What appears from the first line of the data below through the line containing "Open three-dot menu beside Chọn khu vực", both included, should be copied exactly, and nothing else.

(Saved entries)
╭──

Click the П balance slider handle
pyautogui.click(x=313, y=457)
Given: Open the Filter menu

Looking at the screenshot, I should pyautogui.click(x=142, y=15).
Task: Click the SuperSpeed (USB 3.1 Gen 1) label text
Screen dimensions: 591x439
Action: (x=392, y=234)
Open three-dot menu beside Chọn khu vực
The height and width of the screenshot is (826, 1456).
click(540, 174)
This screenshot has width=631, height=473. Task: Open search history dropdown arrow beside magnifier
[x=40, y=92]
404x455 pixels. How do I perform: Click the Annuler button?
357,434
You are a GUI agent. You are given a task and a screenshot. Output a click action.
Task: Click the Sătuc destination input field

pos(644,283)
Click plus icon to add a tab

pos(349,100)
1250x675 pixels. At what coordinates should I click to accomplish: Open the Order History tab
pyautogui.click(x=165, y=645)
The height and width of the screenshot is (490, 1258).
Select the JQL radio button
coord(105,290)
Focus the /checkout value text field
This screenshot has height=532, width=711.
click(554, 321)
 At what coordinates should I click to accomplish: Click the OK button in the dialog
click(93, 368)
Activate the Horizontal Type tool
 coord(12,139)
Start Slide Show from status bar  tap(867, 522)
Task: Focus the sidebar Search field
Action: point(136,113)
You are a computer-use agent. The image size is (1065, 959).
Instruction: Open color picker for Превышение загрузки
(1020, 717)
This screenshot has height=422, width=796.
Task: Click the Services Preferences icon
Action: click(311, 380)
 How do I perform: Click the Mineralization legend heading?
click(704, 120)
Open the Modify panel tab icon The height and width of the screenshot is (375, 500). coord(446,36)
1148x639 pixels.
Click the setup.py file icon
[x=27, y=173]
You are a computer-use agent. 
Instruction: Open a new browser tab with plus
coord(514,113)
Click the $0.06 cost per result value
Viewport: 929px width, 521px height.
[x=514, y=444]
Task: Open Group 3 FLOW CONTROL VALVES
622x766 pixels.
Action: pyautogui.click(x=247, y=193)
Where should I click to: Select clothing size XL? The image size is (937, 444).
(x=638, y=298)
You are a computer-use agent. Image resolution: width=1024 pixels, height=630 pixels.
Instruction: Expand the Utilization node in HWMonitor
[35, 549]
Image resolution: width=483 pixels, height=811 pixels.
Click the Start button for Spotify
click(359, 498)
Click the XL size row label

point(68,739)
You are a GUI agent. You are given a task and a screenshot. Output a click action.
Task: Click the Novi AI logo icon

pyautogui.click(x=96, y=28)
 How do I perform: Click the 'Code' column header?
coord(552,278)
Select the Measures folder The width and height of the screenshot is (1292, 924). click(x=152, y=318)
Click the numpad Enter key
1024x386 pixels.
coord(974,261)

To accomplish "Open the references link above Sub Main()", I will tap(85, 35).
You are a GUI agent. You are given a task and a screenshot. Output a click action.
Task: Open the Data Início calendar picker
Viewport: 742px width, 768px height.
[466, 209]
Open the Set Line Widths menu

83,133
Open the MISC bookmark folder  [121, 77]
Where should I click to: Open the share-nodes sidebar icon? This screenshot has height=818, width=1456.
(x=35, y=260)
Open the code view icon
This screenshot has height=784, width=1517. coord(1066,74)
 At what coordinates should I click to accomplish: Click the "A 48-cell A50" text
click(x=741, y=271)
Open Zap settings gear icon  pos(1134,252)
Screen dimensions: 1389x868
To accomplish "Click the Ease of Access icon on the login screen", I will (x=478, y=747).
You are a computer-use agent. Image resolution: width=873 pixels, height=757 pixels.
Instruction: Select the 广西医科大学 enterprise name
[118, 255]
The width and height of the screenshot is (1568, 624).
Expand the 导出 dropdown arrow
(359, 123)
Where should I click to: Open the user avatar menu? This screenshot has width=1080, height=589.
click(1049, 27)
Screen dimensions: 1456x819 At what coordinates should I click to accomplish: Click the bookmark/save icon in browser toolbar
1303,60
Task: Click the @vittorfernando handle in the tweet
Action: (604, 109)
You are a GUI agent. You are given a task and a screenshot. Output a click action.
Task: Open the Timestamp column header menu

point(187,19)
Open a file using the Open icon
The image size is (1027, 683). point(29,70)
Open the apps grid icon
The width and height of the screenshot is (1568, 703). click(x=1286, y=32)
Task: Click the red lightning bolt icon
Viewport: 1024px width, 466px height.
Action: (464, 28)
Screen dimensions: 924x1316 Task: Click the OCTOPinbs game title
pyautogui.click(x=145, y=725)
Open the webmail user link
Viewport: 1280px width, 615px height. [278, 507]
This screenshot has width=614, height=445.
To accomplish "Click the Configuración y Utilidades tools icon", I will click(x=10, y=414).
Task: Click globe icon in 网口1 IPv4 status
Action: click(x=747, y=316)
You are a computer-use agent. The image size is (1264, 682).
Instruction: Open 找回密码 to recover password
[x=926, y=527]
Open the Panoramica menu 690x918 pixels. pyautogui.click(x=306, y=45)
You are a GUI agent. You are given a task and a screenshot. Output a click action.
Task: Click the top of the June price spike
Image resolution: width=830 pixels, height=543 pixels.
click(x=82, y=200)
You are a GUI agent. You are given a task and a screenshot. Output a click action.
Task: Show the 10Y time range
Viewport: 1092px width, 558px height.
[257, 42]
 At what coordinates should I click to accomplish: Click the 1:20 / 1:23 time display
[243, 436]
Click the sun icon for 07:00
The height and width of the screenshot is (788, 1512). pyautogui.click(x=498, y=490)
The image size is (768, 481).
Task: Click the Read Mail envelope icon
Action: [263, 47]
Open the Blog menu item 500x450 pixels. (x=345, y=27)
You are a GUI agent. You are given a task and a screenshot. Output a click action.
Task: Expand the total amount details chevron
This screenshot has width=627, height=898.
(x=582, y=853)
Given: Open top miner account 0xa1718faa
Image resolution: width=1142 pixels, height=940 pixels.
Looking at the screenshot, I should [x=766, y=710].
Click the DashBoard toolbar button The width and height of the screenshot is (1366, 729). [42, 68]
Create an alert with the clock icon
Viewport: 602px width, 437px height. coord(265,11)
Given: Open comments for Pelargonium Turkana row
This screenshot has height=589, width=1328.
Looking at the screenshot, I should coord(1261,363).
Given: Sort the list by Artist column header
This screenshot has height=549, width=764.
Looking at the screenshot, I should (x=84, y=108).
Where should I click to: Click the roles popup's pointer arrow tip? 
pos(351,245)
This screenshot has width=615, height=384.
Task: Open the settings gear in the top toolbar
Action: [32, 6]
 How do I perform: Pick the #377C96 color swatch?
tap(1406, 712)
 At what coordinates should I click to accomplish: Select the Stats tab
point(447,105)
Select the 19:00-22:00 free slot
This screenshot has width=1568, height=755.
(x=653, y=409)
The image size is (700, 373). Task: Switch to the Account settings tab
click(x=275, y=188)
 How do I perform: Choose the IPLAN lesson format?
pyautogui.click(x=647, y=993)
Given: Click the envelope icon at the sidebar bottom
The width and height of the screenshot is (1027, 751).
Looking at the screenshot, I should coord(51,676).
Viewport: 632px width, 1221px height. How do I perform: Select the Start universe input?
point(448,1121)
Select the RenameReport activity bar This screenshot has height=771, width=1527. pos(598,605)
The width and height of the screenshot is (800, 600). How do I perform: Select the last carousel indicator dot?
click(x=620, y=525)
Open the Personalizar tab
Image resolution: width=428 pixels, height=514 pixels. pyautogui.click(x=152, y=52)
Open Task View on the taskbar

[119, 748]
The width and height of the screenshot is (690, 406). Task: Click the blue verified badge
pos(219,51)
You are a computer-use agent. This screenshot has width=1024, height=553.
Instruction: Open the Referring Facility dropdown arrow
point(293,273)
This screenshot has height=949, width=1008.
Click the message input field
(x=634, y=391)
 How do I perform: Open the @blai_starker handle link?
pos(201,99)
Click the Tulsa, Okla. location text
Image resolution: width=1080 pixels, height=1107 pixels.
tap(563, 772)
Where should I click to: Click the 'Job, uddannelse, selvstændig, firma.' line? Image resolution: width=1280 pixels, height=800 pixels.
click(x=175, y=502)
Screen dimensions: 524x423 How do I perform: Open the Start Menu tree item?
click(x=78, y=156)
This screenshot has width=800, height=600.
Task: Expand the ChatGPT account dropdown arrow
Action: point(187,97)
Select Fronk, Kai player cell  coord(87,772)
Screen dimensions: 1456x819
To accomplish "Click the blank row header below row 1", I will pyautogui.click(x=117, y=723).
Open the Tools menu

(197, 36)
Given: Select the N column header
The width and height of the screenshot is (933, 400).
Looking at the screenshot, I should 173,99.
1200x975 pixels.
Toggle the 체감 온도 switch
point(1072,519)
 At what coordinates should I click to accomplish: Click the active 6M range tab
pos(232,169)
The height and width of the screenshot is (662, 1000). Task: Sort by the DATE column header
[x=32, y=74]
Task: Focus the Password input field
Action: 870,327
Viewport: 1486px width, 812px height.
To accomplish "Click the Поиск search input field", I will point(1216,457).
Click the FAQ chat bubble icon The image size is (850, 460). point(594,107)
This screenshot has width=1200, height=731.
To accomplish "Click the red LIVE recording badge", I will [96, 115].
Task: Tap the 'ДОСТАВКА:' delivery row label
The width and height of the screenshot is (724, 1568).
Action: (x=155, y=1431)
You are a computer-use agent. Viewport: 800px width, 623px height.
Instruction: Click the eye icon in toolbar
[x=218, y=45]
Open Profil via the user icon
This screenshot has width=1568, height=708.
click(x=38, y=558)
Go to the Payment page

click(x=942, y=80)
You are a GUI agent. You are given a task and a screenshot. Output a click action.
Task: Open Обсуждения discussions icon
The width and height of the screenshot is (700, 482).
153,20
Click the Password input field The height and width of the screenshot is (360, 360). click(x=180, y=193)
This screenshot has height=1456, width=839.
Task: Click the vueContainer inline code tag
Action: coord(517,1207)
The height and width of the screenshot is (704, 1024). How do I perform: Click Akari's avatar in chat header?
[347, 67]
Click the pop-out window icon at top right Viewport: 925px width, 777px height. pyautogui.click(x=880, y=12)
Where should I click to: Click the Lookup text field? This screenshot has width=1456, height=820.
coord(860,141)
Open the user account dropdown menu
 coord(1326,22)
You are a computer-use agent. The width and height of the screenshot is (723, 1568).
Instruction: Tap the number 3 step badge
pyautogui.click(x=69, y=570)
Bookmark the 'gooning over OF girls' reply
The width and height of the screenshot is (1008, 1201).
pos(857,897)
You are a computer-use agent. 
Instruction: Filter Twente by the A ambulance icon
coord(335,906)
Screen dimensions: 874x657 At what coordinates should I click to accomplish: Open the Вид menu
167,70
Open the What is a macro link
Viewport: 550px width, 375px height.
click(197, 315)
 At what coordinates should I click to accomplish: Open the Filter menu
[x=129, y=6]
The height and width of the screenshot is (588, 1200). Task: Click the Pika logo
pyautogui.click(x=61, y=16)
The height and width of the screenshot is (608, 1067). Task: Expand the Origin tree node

╰──

### Solved problem
Click the П balance slider handle
pyautogui.click(x=313, y=457)
Given: Open the Filter menu

Looking at the screenshot, I should pyautogui.click(x=142, y=15).
Task: Click the SuperSpeed (USB 3.1 Gen 1) label text
Screen dimensions: 591x439
Action: (x=392, y=234)
Open three-dot menu beside Chọn khu vực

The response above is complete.